Items listed in a dataset ::
-------------------------

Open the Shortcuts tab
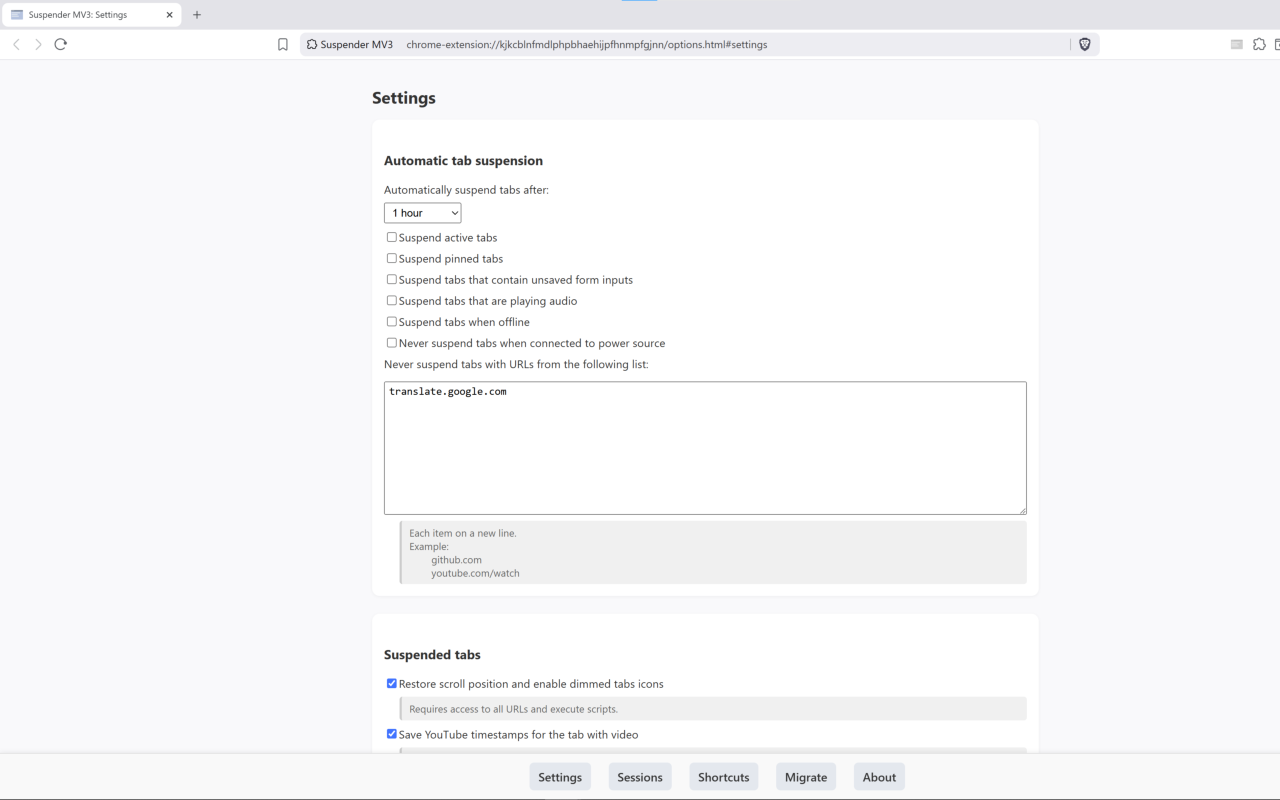This screenshot has height=800, width=1280. (x=723, y=777)
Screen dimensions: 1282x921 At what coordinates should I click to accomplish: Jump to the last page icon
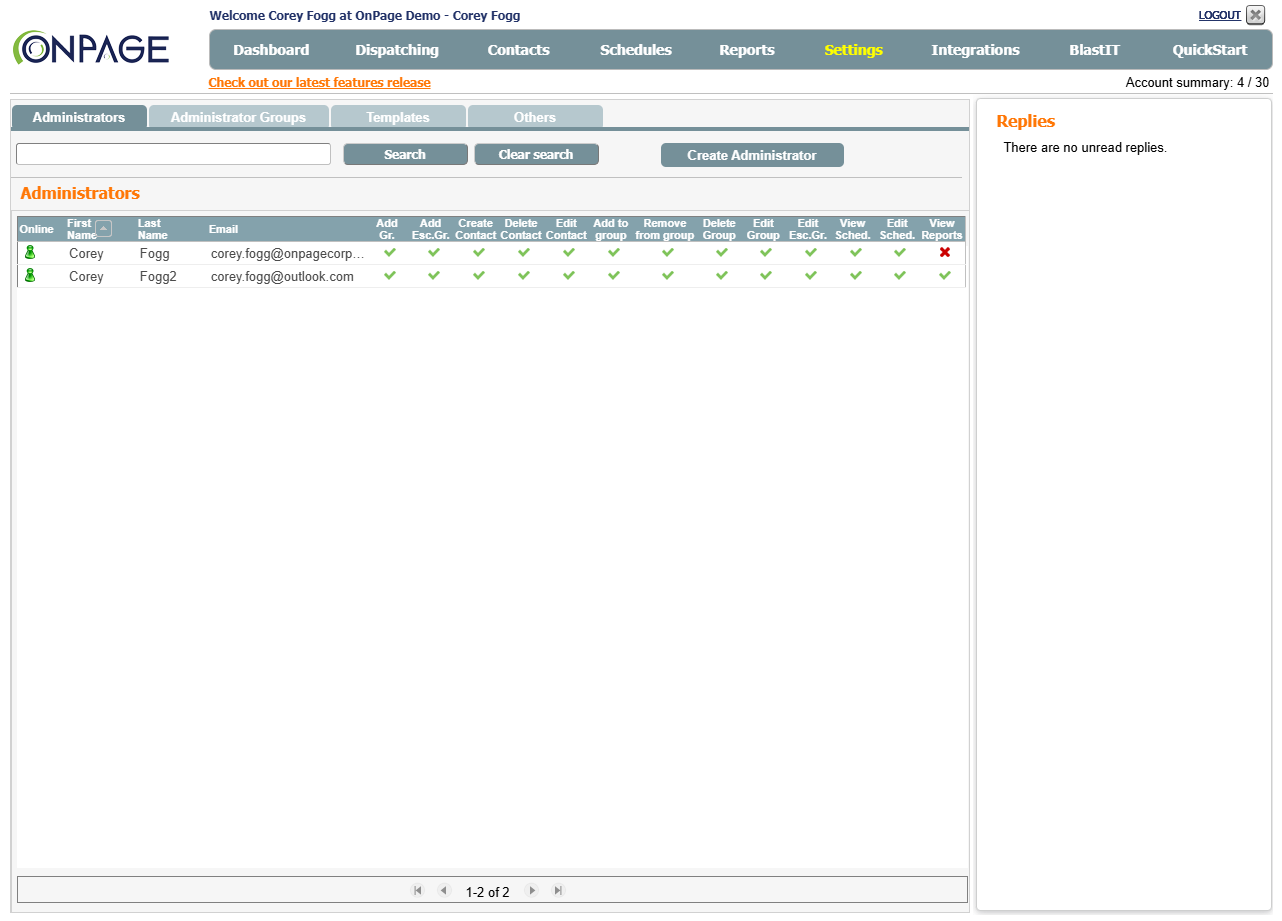point(558,890)
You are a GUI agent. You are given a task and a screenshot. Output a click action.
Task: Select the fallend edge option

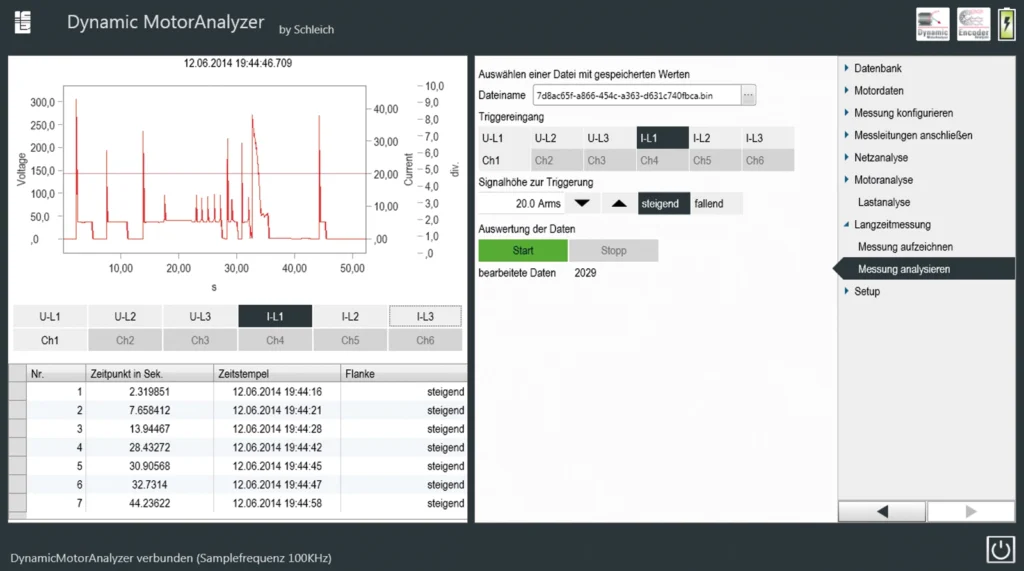click(x=715, y=203)
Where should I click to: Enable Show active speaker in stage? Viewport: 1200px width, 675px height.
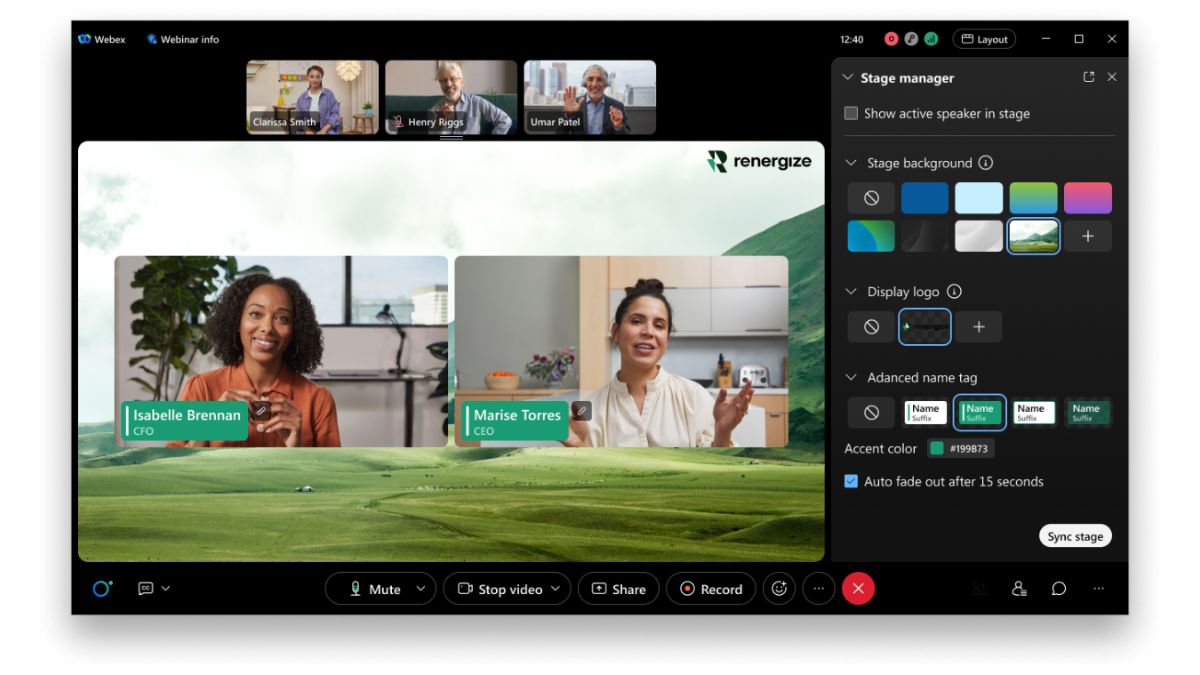click(x=851, y=114)
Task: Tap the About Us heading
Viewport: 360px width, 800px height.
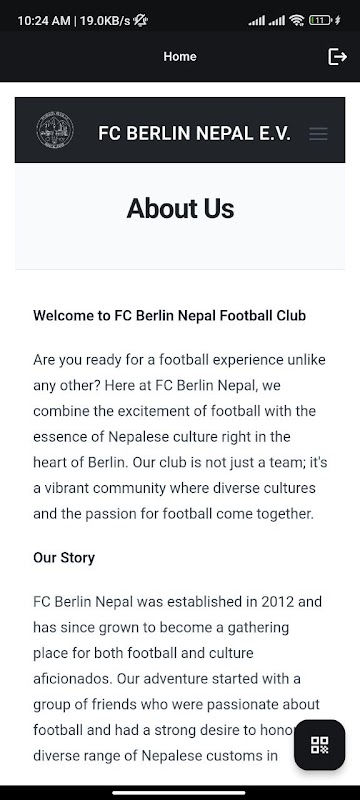Action: pyautogui.click(x=181, y=209)
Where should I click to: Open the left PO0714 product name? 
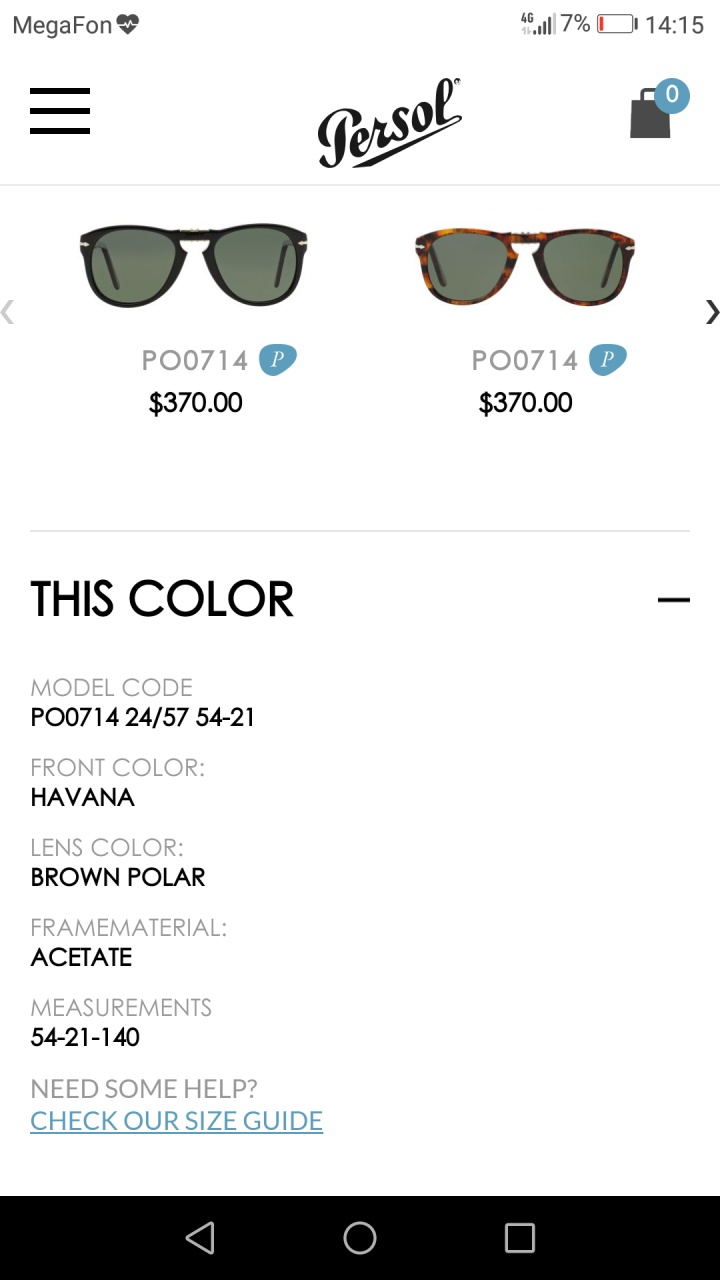pyautogui.click(x=195, y=360)
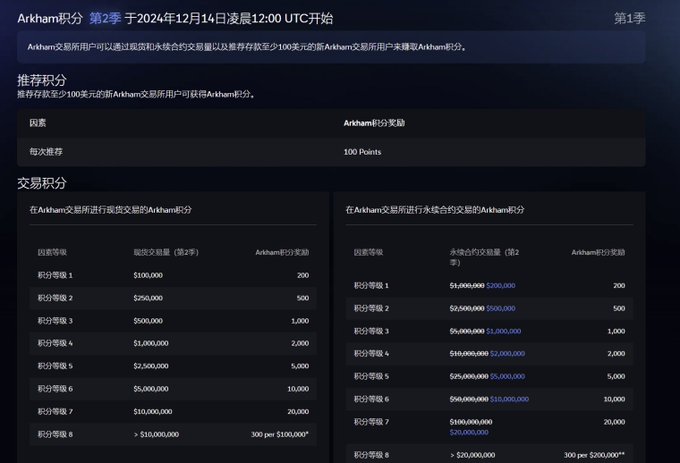680x463 pixels.
Task: Click the Arkham积分 page title
Action: pyautogui.click(x=50, y=18)

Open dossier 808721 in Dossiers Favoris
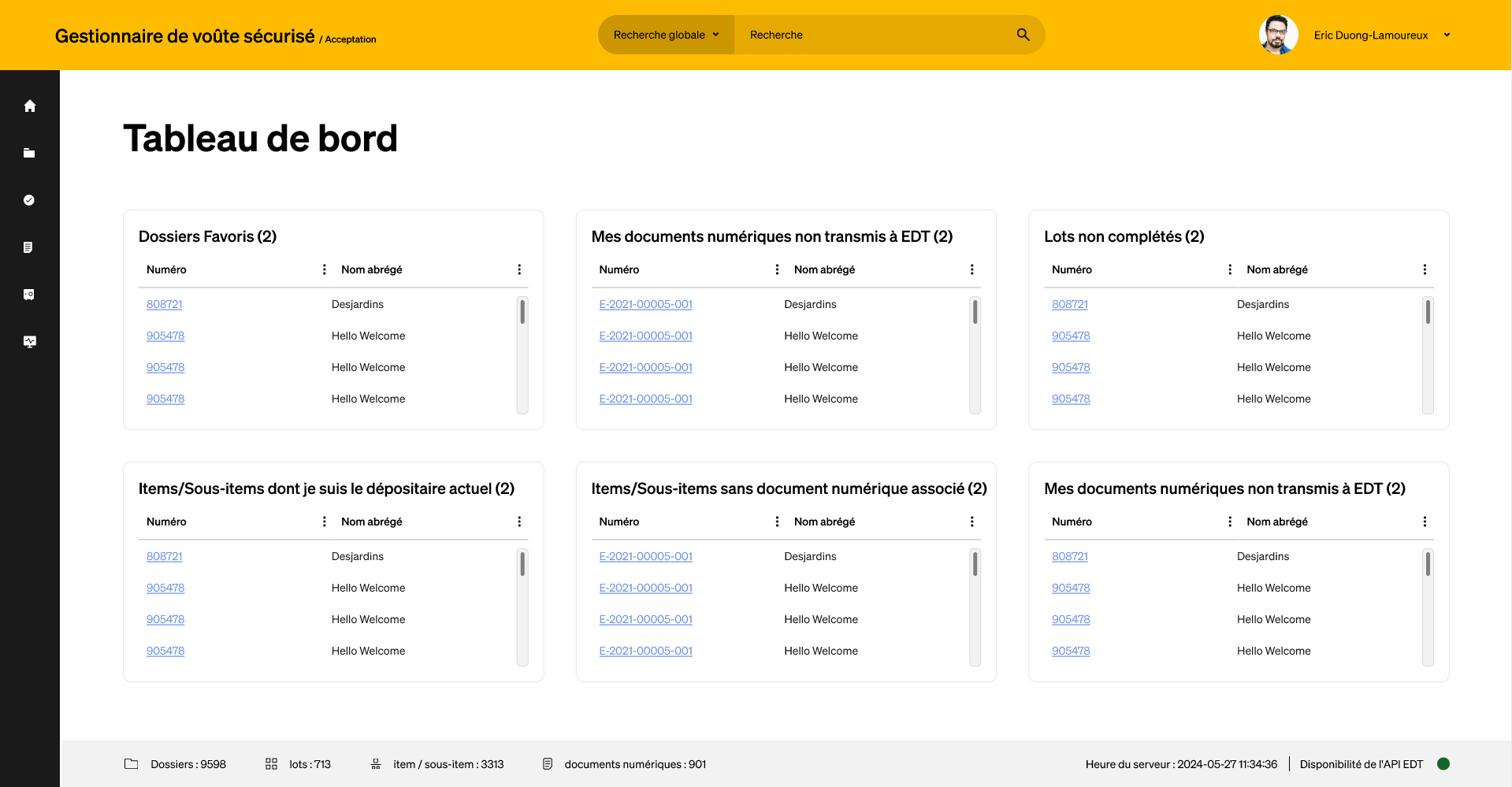[164, 304]
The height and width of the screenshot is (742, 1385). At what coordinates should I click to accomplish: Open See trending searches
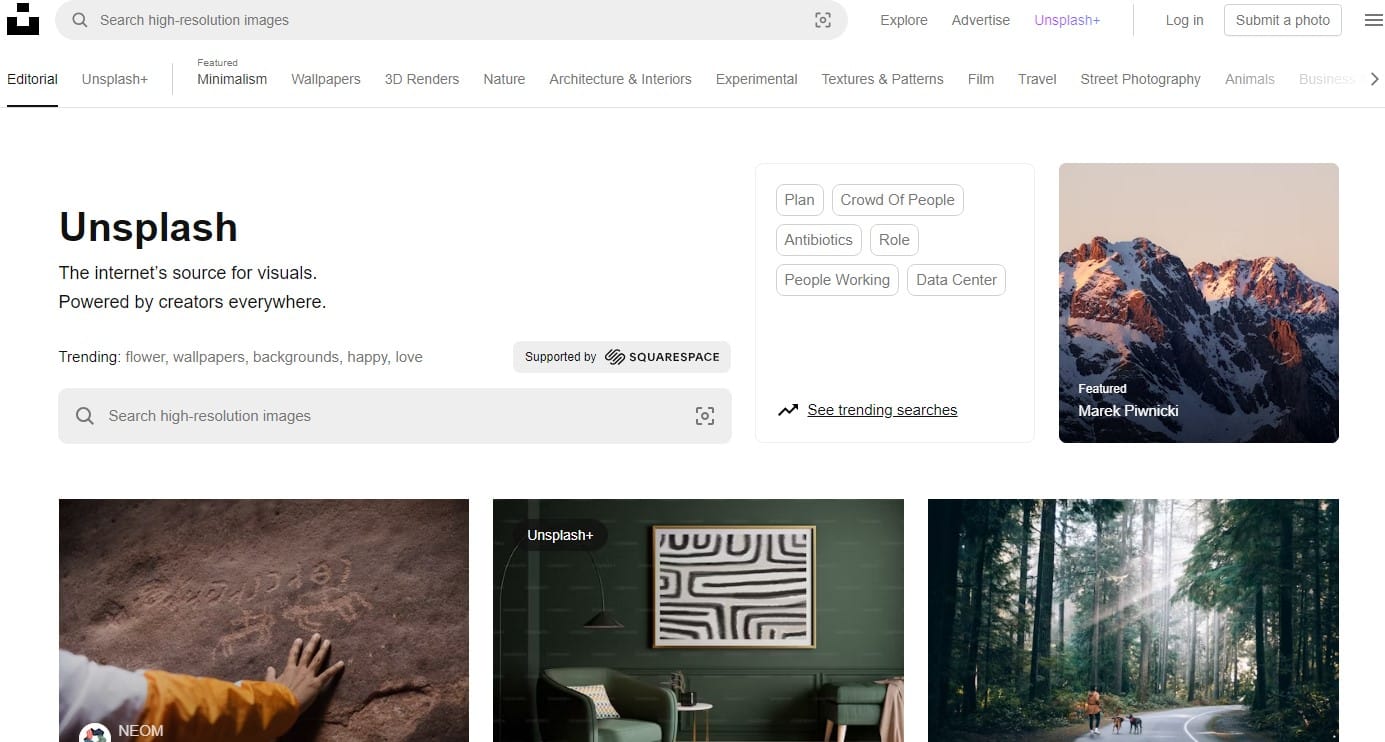point(882,409)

-------------------------

Go through the entries and retype each one exactly, skipping any image.

Open the Shortcuts tab
This screenshot has height=800, width=1280. (x=723, y=777)
Screen dimensions: 1282x921 At what coordinates should I click to accomplish: Jump to the last page icon
point(558,890)
You are a GUI agent. You are given a task and a screenshot. Output a click action.
Task: Select the fallend edge option

click(x=715, y=203)
Where should I click to: Enable Show active speaker in stage? Viewport: 1200px width, 675px height.
click(x=851, y=114)
Task: Tap the About Us heading
Viewport: 360px width, 800px height.
Action: pyautogui.click(x=181, y=209)
Where should I click to: Open the left PO0714 product name? 
pyautogui.click(x=195, y=360)
680x463 pixels.
Task: Click the Arkham积分 page title
Action: pyautogui.click(x=50, y=18)

Open dossier 808721 in Dossiers Favoris
[164, 304]
The height and width of the screenshot is (742, 1385). At what coordinates should I click to accomplish: Open See trending searches
point(882,409)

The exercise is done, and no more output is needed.